PITTSBURGH — The Kremlin is watching, European nations are rebelling, and some suspect Moscow is secretly bankrolling a campaign to derail the West’s strategic plans.
It’s not some Cold War movie; it’s about the U.S. boom in natural gas drilling, and the political implications are enormous.
Like falling dominoes, the drilling process called hydraulic fracturing, or fracking, is shaking up world energy markets from Washington to Moscow to Beijing. Some predict what was once unthinkable: that the U.S. won’t need to import natural gas in the near future, and that Russia could be the big loser.
“This is where everything is being turned on its head,” said Fiona Hill, an expert on Russia at the Brookings Institution, a think tank in Washington. “Their days of dominating the European gas markets are gone.”
Any nations that trade in energy could potentially gain or lose.
Harvard University’s Kennedy School of Government concluded in a report this summer that “the relative fortunes of the United States, Russia, and China — and their ability to exert influence in the world — are tied in no small measure to global gas developments.”
The story began to unfold a few years ago, as advances in drilling opened up vast reserves of gas buried in deep shale rock, such as the Marcellus formation in Pennsylvania and the Barnett in Texas.
Experts had been predicting that the U.S. was running out of natural gas, but then shale gas began to flood the market, and prices plunged.
Russia had been exporting vast quantities to Europe and other countries for about $10 per unit, but the current price in the U.S. is now about $3 for the same quantity. That kind of math got the attention of energy companies, and politicians, around the world.
Some European governments began to envision a future with less Russian natural gas. In 2009, Russia had cut off gas shipments via Ukraine for nearly two weeks amid a price and payment dispute, and more than 15 European countries were sent scrambling to find alternative sources of energy.
The financial stakes are huge. Russia’s Gazprom energy corporation, which is state-controlled, had $44 billion in profits last year.
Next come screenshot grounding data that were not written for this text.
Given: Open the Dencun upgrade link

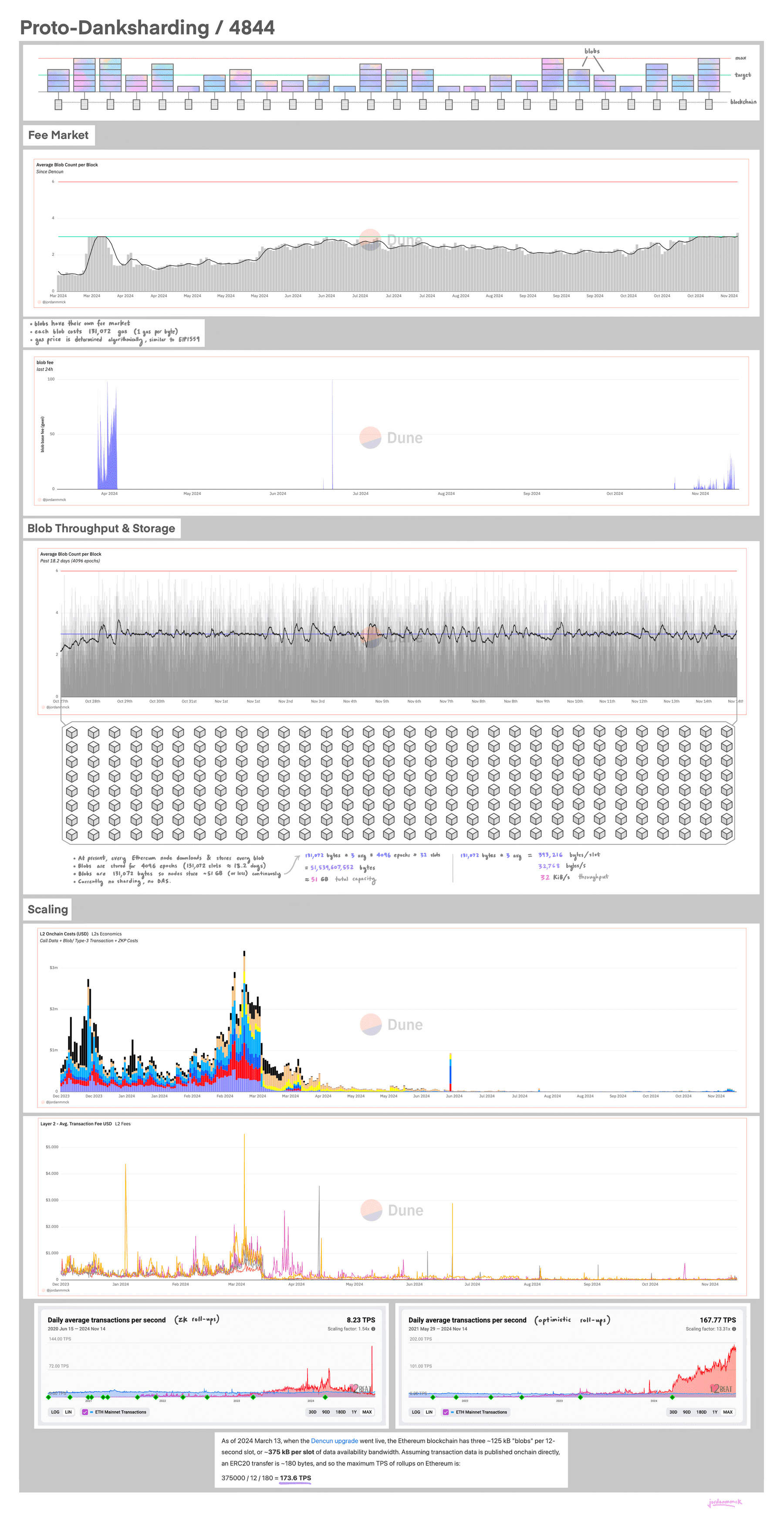Looking at the screenshot, I should pos(334,1441).
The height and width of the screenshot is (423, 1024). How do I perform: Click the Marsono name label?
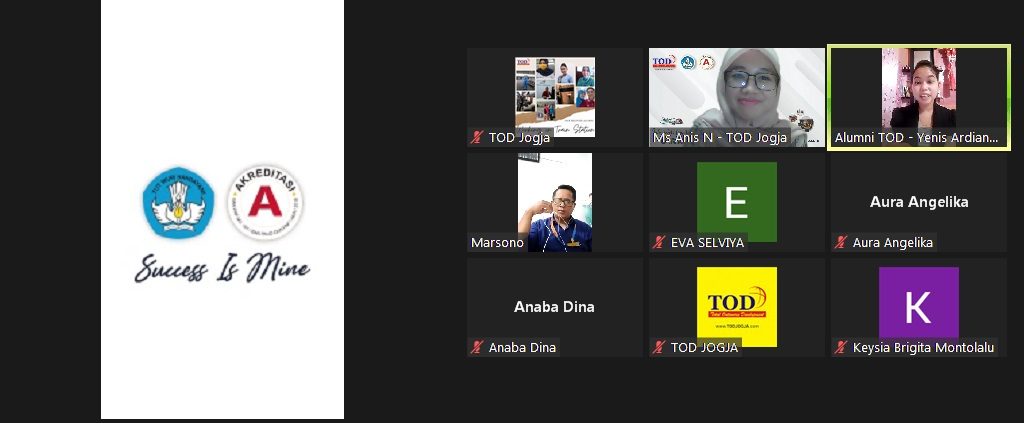tap(497, 242)
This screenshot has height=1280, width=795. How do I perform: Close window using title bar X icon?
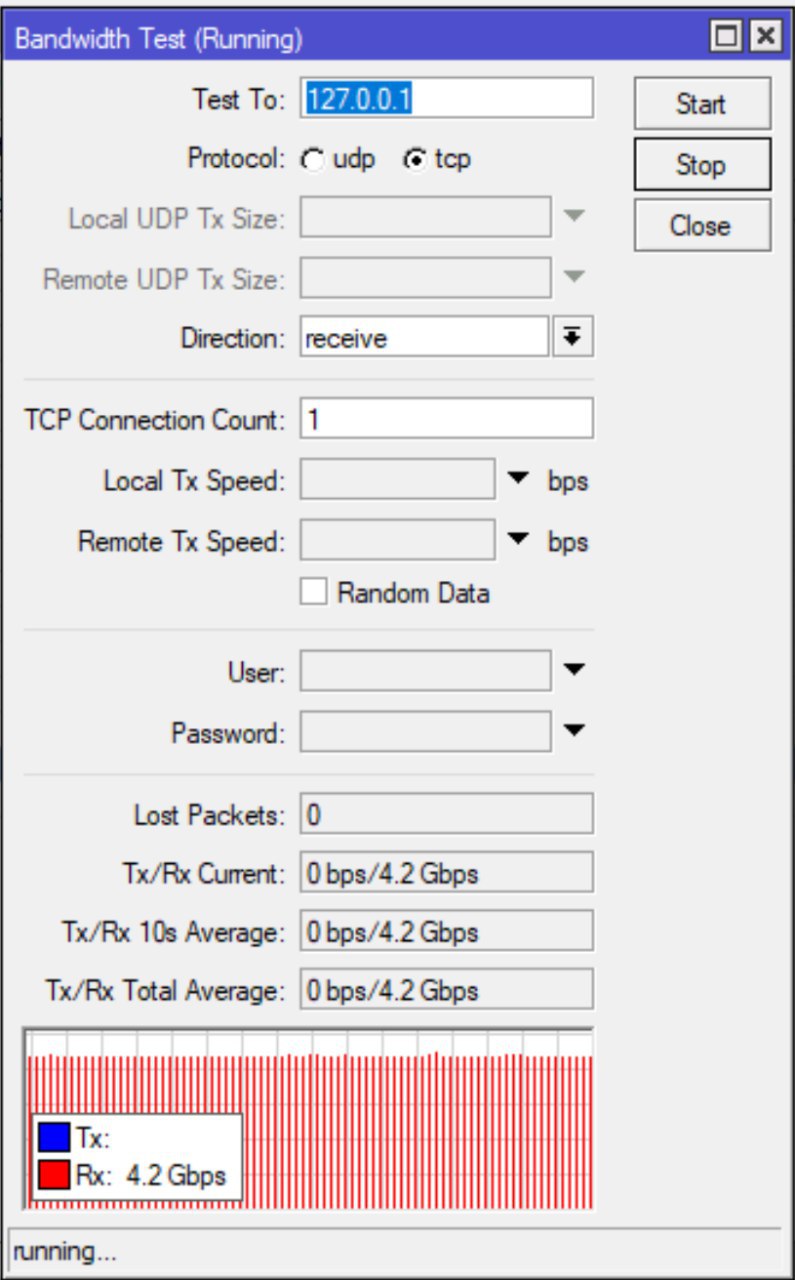pos(765,39)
Gazprom, based in Moscow, is the world’s largest producer of natural gas and exports much of it to other countries.
But last month Gazprom halted plans to develop a new arctic gas field, saying it couldn’t justify the investment now, and its most recent financial report showed profits had dropped by almost 25 percent.
Poland’s Ministry of the Environment wrote in a statement to the Associated Press that “an increased production of natural gas from shale formations in Europe will limit the import via pipelines from Algeria and Russia.”
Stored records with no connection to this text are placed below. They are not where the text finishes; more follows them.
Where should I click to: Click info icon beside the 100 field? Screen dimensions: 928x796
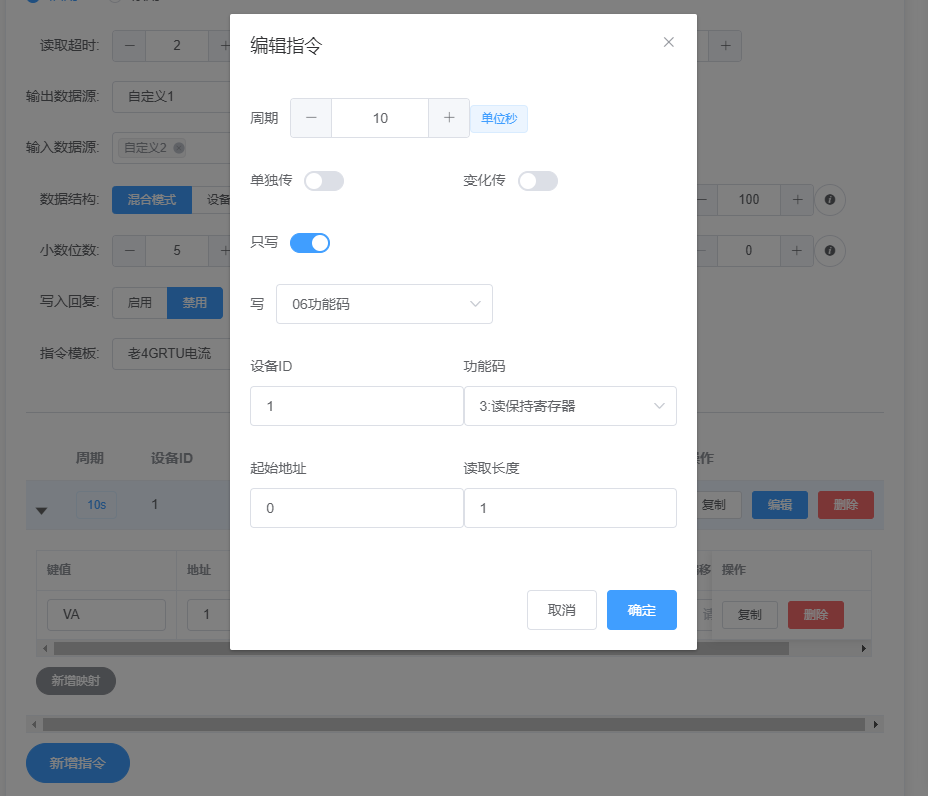[x=830, y=200]
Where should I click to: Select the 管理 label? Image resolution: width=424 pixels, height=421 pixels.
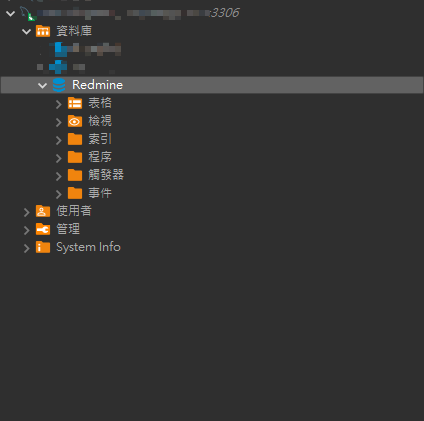pos(68,229)
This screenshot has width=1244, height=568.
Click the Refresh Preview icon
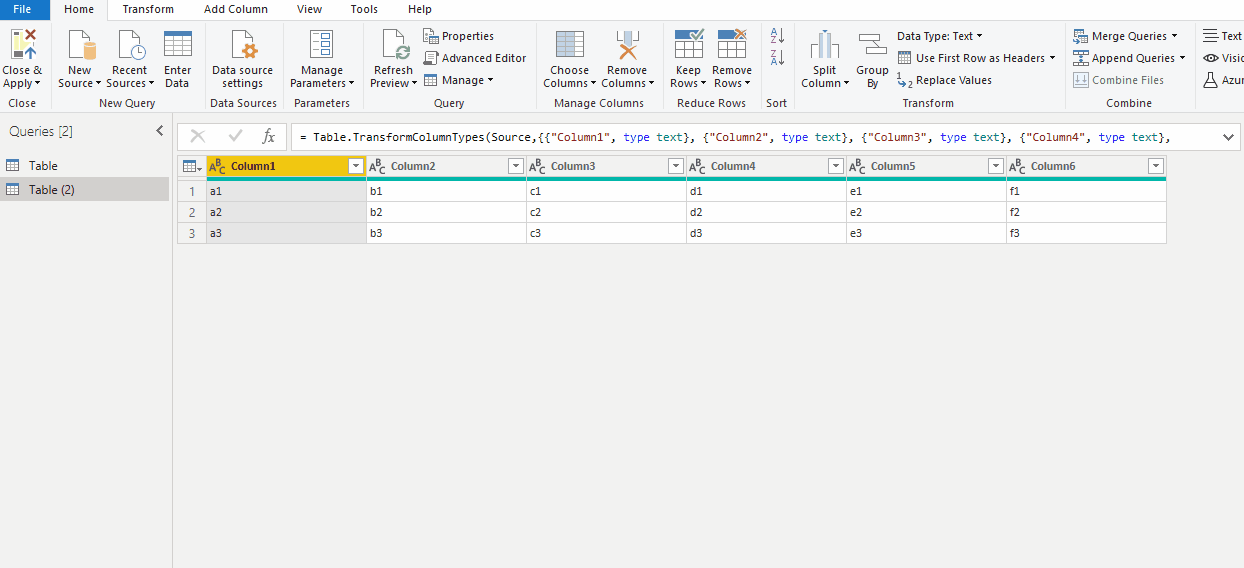(x=394, y=45)
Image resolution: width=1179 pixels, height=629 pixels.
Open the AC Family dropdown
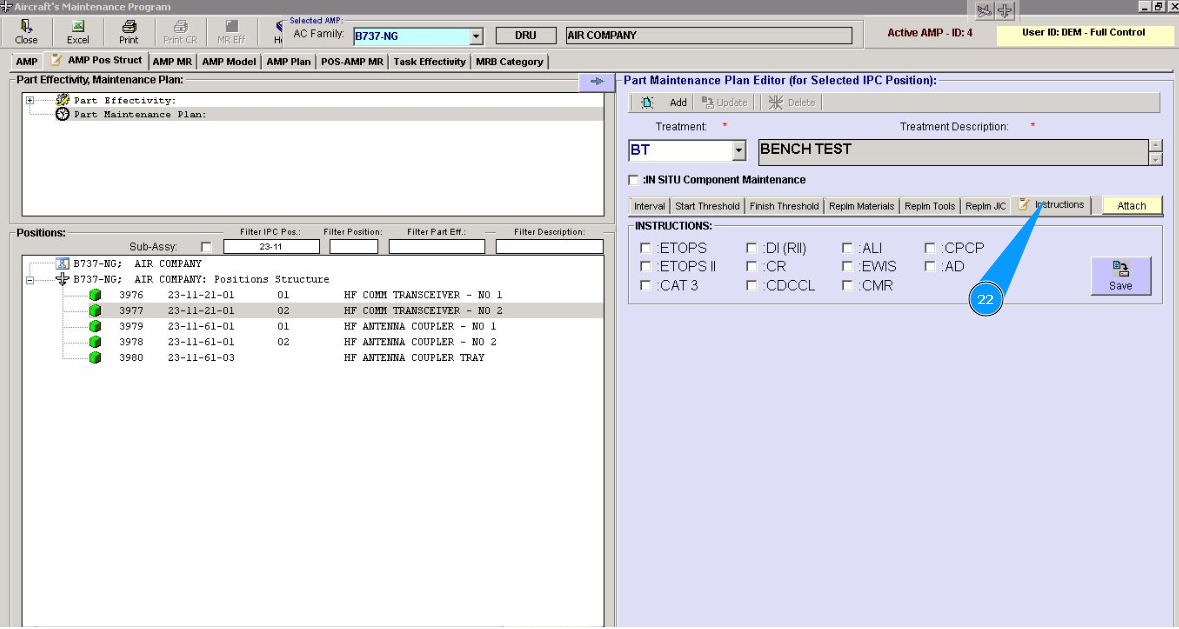[x=476, y=37]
The issue has reached the highest levels of the Kremlin, too.
Ms. Hill, of the Brookings think tank, heard President Vladimir Putin speak in late 2011 at a Moscow gathering of academics and media. She said in a blog post that “the only time I thought that he became truly engaged was when he wanted to explain to us how dangerous fracking was.”
But one top Gazprom executive said shale gas will actually help the country in the long run. Sergei Komlev, the head of export contracts and pricing, acknowledged the recent disruptions but predicted that the U.S. fuels wouldn’t make their way to Europe on any important scale.
“Although we heard that the motive of these activities was to decrease dependence of certain countries on Gazprom gas, the end results of these efforts will be utterly favorable to us,” he wrote in an email to the AP. “The reason for remaining tranquil is that we do not expect the currently abnormally low prices in the USA to last for long.”
In other words, if the marketplace for natural gas expands, Russia will have even more potential customers because it has tremendous reserves.